Business Intelligence Series 

Probably, in some organizations there are still recounted stories about a hero who knew so much about the business and was technically proficient that he/she was able to provide data-driven answers to most business questions. Unfortunately, the times of solo representations are for long gone - the world moves too fast, there are too many questions looking for an answer, many of them requiring a solution before the problem was actually defined, a whole infrastructure is needed to be able to harness the potential of  technologies and data, the volume of knowledge required grows exponentially, etc. 

One of the approaches of handling the knowledge gap between the initial and required knowledge in solving problems based on data is to build all the required knowledge in one person, either on the business or the technical side. More common is to hire a data analyst and build the knowledge in the respective resource, and the approach has great chances to work until the volume of work exceeds a person's limits. The data analyst is forced to request to have the workload prioritized, which might work in certain occasions, while in others one needs to compromise on quality and/or do overtime, and all the issues deriving from this. 

There are also situations in which the complexity of the problem exceeds a person's ability to handle it, and that's not necessarily a matter of intelligence but of knowhow. Some organizations respond with complexity to complexity, while others are more creative and break the complexity in manageable pieces. In both cases, more resources are needed to cover the knowledge and resource gap. Hiring more data analysts can get the work done though it's not a recipe for success. The more diverse the team, the higher the chances to succeed, though again it's a matter of creativity and of covering the knowledge gaps. Sometimes, it's more productive to use the resources already available in organization, though this can involve other challenges. 

Even if much of the knowledge gets documented, as soon the data analyst leaves the organization a void is created until a similar resource is able to fill it. Organizations can better cope with these challenges if they disseminate the knowledge between data professionals respectively within the business. The more resources are involved the higher the level of retention and higher the chances of reusing the knowledge. However, the more people are involved, the higher the costs, especially the one associated with the waste of effort. 

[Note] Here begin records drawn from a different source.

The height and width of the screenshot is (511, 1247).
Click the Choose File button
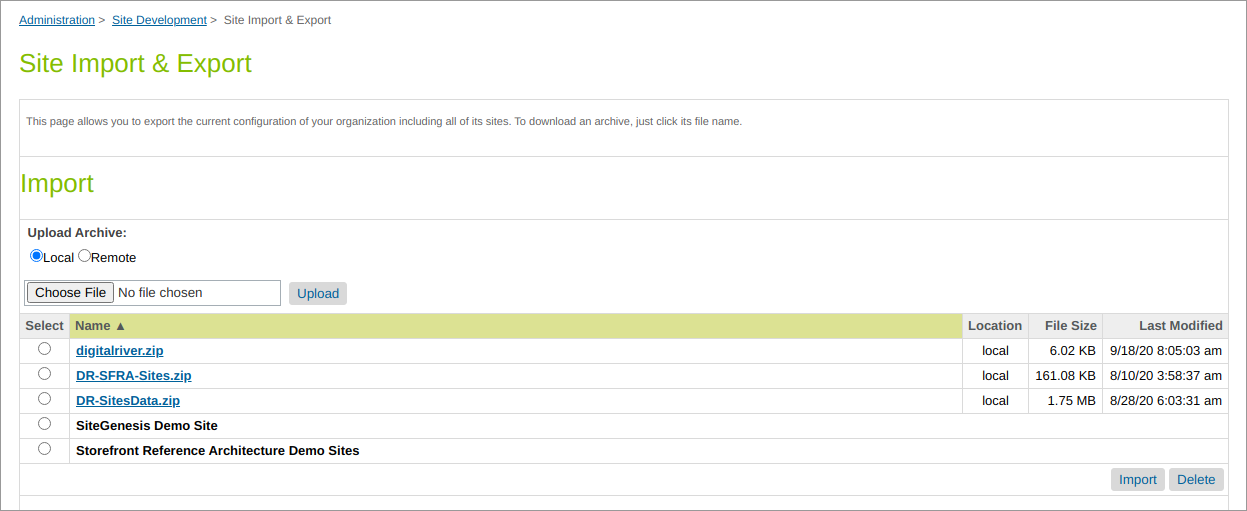click(70, 293)
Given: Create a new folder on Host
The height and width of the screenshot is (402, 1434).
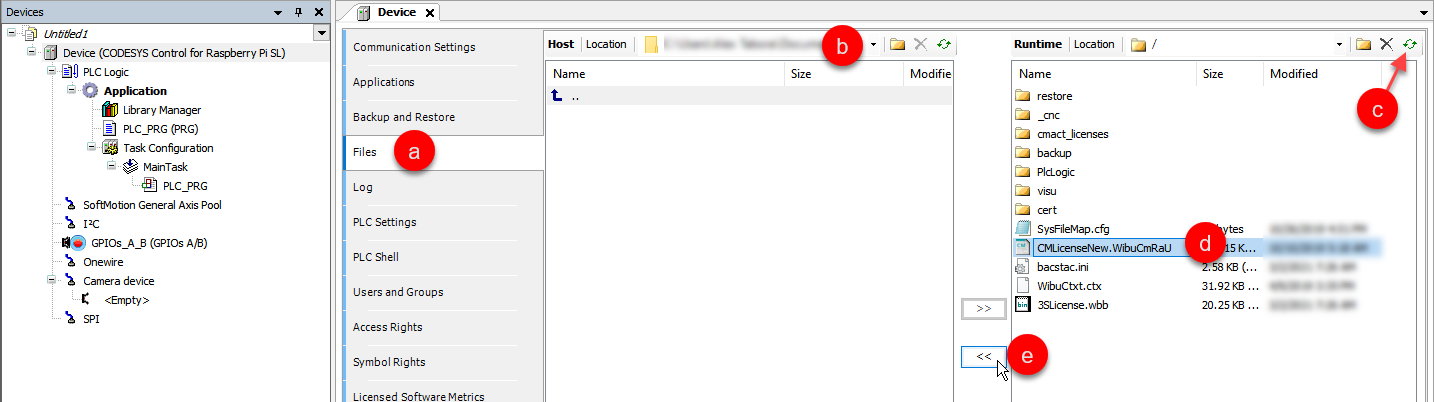Looking at the screenshot, I should click(x=897, y=44).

Organizations can compromise by choosing 1-2 resources from each department to be involved in knowledge dissemination, ideally people with data and technology affinity. They shall become data citizens, people who use  data, data processing and visualization for building solutions that enable their job. Data citizens are expected to act as showmen in their knowledge domain and do their magic whenever such requirements arise.

Having a whole team of data citizens opens new opportunities for organizations, though such resources will need beside domain knowledge and data literacy also technical knowledge. Unfortunately, many people will reach their limitations in this area. Besides the learning effort, understanding what good architecture, design and techniques means is unfortunately not for everybody, and here's where the concept of citizen data analyst or citizen scientist breaks, and this independently of the tools used.

A data citizen's effort works best in data discovery, exploration and visualization scenarios where the rapid creation of prototypes reduces the time from idea to solution. However, the results are personal solutions that need to be validated by a technical person, pieces of the solutions maybe redesigned and moved until enterprise solutions result.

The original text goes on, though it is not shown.